Election in Cebu City, Philippines on 2022

Local elections were held in Cebu City on May 9, 2022 within the Philippine general election. Registered voters of the city elected their mayor, vice mayor, district representatives, and city council members. The mayor and vice mayor were elected in separate first-past-the-post votes. While for the legislative branch, Cebu City is divided into two districts wherein the constituents of each district elected a congressional representative (through first-past-the-post voting) and eight regular city council members (through multi-member plurality voting).

Incumbent mayor Mike Rama (Barug-PDP–Laban) won a full term by defeating former acting mayor Margot Osmeña (BO–PK-LDP) and four other independent candidates. Rama, who was elected vice mayor in 2019, ascended to the mayorship upon the death of Mayor Edgardo Labella in 2021. Rama also previously served two consecutive terms as mayor from 2010 to 2016. Rama's running mate, councilor Raymond Alvin Garcia (KUSUG/PDP–Laban), was elected vice mayor by defeating Osmeña's running mate, councilor Franklyn Ong.

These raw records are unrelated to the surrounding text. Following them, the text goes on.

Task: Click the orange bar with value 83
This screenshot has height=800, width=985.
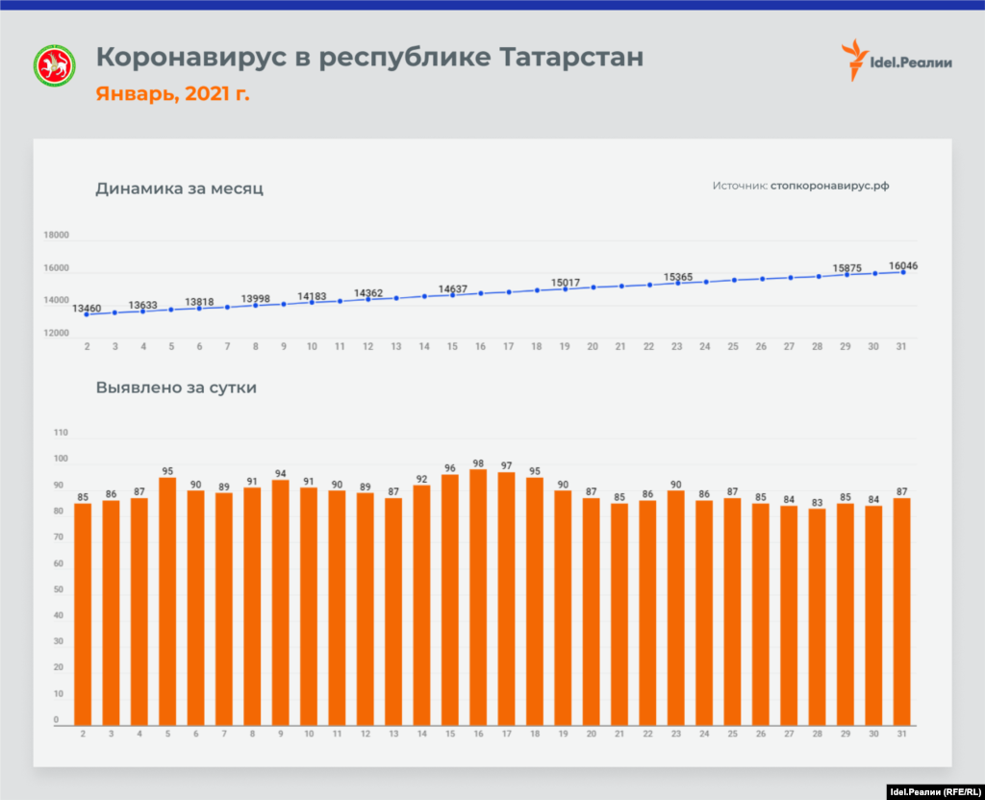Action: click(818, 615)
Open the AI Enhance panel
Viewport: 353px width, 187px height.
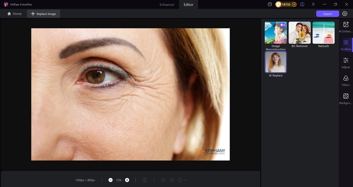coord(346,27)
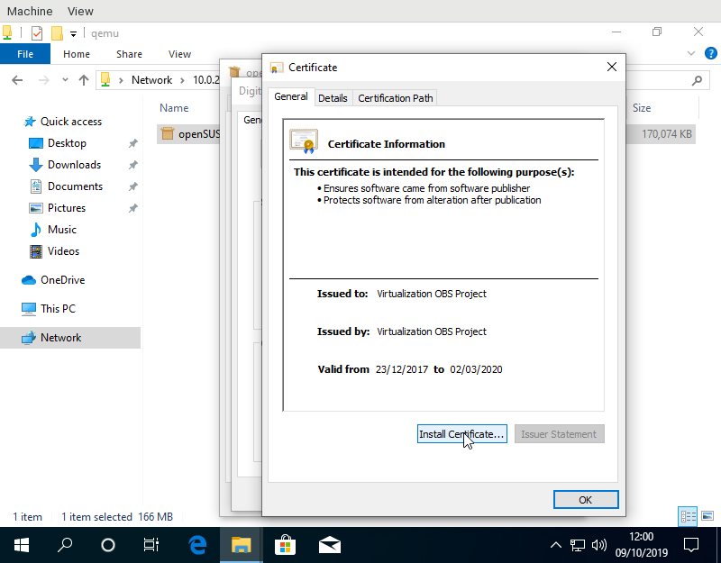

In the Cebu City Council, Rama's ticket composed of Barug-PDP–Laban, KUSUG, and three independents won twelve seats (five seats in the 1st district and seven in the 2nd district). Meanwhile, Osmeña's BO–PK-LDP ticket garnered the remaining four seats (three seats in the 1st district and one in the 2nd district) down from the eight they held in the outgoing term.

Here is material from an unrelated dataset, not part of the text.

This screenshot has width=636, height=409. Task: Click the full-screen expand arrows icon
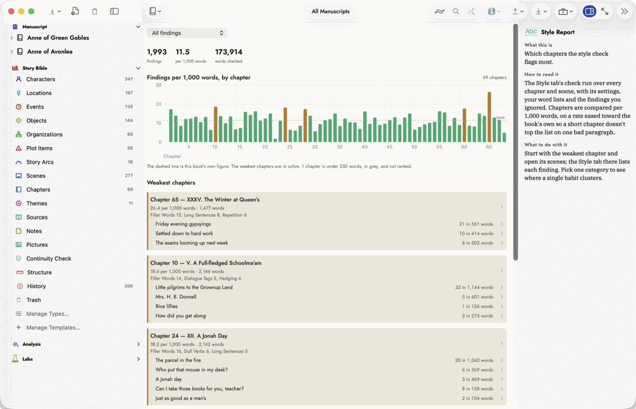pos(605,11)
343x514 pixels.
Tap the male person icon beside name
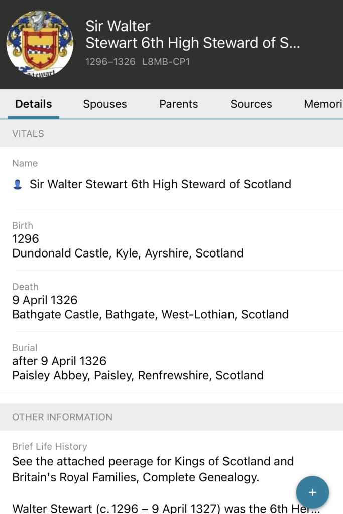coord(18,185)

For Cebu City's House of Representatives seats: in the 1st district, Rachel del Mar (NPC) was elected for a second non-consecutive term to the seat vacated by her father, Raul del Mar, who died in office back in 2020. Meanwhile, in the 2nd district, councilor Eduardo "Edu" Rama Jr. (PDP–Laban), Mike Rama's nephew, defeated LDP's nominee BG Rodrigo Abellanosa, son of the term-limited incumbent Rodrigo Abellanosa.

The elected officials assumed their respective offices on June 30, 2022 and are expected to each serve a three-year term until June 30, 2025.

== Background ==

Prior to his death on November 19, 2021, then mayor Edgardo Labella chose not to seek re-election in 2022, paving the way for then vice mayor Michael Rama to seek a return to his old post as mayor. Rama, who previously served as mayor from 2010 to 2016, teamed up with incumbent city councilor Raymond Alvin Garcia as his candidate for vice mayor whom he competed against for the position of vice mayor in 2007 but has since become allies when the latter's political party KUSUG endorsed Rama's re-election in 2013.

Margarita Osmeña, a former city councilor and wife of former mayor Tomas Osmeña, has also decided to throw her hat into the mayoral race together with incumbent city councilor Franklyn Ong as her candidate for vice mayor. Ong is currently serving as Kasambagan barangay captain and as ex officio member of the Cebu City Council representing the Liga ng mga Barangay - Cebu City Chapter. Osmeña has previously served as acting mayor from May 17, 2016 to June 30, 2016 with the suspension of then mayor Rama. If elected, Osmeña will be the first woman mayor of the city.

Several personalities have also filed their candidacies such as incumbent city councilor David Tumulak as mayor, former city administrator Bimbo Fernandez as vice mayor, actor and businessman Richard Yap as representative of Cebu City's 1st congressional district, and former mayor Tomas Osmeña as representative of Cebu City's 2nd congressional district. However, Osmeña withdrew his candidacy days before the substitution deadline and was replaced by BG Rodrigo Abellanosa, son of Rodrigo Abellanosa.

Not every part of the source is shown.